Message/Author 

Anonymous posted on Wednesday, December 22, 2004  2:44 am



I have a quick question about data structure. I am very familiar with the HLM program, especially with the data structure (2 datasets). So, I was wondering if I had to have my between level measures aggregated on my cluster measure for multilevel SEM when I set my data up? Or, can I leave the data measured at the individual level and the Mplus program will handle this for me? Thank you. 


For variables that are both within and between, you don't need to provide anything except the within level variable. Mplus does the rest. For a variable that is only between, you need to provide that cluster average for each individual. 

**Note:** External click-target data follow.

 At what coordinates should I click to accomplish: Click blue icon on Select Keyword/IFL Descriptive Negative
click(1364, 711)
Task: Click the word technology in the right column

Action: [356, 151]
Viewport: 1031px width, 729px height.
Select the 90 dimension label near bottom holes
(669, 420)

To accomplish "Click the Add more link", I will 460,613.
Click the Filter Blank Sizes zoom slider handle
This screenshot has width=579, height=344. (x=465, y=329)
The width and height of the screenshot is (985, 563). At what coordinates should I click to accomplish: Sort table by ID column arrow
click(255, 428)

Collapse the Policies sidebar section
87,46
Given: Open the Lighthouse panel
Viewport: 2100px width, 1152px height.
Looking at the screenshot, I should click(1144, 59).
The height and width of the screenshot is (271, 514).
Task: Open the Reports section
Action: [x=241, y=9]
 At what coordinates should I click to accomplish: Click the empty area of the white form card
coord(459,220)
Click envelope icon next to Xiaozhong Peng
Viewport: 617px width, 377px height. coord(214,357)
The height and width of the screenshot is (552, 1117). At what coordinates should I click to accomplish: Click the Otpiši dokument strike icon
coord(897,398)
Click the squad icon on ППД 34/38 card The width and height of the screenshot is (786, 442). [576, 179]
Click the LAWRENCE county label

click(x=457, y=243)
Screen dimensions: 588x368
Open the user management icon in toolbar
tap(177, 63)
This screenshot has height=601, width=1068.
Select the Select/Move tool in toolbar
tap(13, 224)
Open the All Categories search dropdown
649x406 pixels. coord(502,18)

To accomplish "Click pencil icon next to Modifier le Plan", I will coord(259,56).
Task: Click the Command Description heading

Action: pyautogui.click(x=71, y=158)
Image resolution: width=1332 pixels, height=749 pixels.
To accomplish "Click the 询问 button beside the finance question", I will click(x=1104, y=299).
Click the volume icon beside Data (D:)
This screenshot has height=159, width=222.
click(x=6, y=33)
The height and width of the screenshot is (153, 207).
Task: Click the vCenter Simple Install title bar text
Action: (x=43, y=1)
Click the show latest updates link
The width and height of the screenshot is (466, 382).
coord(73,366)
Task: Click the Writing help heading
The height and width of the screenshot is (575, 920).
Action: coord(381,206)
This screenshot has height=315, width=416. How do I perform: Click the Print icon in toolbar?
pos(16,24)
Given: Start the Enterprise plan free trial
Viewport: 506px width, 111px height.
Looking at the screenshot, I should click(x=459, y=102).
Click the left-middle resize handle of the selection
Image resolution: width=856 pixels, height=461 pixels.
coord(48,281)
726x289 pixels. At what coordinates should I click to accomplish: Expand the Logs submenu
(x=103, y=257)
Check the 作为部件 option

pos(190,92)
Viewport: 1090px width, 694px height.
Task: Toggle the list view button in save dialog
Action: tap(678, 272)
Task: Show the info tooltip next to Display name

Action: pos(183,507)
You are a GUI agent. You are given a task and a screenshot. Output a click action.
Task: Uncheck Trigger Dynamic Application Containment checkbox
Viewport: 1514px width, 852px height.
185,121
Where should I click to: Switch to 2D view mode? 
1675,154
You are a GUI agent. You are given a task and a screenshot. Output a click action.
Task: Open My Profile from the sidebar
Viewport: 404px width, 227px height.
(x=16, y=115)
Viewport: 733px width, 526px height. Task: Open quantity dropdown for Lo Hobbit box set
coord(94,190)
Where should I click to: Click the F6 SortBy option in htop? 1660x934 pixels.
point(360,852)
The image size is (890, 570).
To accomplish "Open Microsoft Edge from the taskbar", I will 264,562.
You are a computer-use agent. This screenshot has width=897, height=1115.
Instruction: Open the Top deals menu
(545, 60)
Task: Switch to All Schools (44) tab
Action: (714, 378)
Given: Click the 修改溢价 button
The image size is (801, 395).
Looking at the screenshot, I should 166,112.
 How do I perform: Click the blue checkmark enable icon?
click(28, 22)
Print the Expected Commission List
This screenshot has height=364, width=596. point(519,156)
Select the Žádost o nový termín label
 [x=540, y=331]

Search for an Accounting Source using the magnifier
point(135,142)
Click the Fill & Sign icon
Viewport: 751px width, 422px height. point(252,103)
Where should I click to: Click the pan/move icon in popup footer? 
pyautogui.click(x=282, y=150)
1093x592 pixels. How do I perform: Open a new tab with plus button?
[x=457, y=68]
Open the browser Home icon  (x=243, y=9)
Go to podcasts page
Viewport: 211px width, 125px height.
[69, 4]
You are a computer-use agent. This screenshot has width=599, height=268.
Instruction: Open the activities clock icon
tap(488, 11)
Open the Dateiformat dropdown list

Anonymous posted on Wednesday, December 22, 2004  9:34 am



Thanks for the help. However, I have a followup question. Does this mean that between only data have rest in separate data filesimilar to HLM format? For example, if I have my within data in within.dat, then the between only data need to be in between.dat. Is this correct? 

bmuthen posted on Wednesday, December 22, 2004  9:41 am



The Mplus data arrangement is different from HLM's. Mplus does not need two files, only one. The file has as rows the individuals and as columns the variables  both individuallevel and betweenlevel variables. 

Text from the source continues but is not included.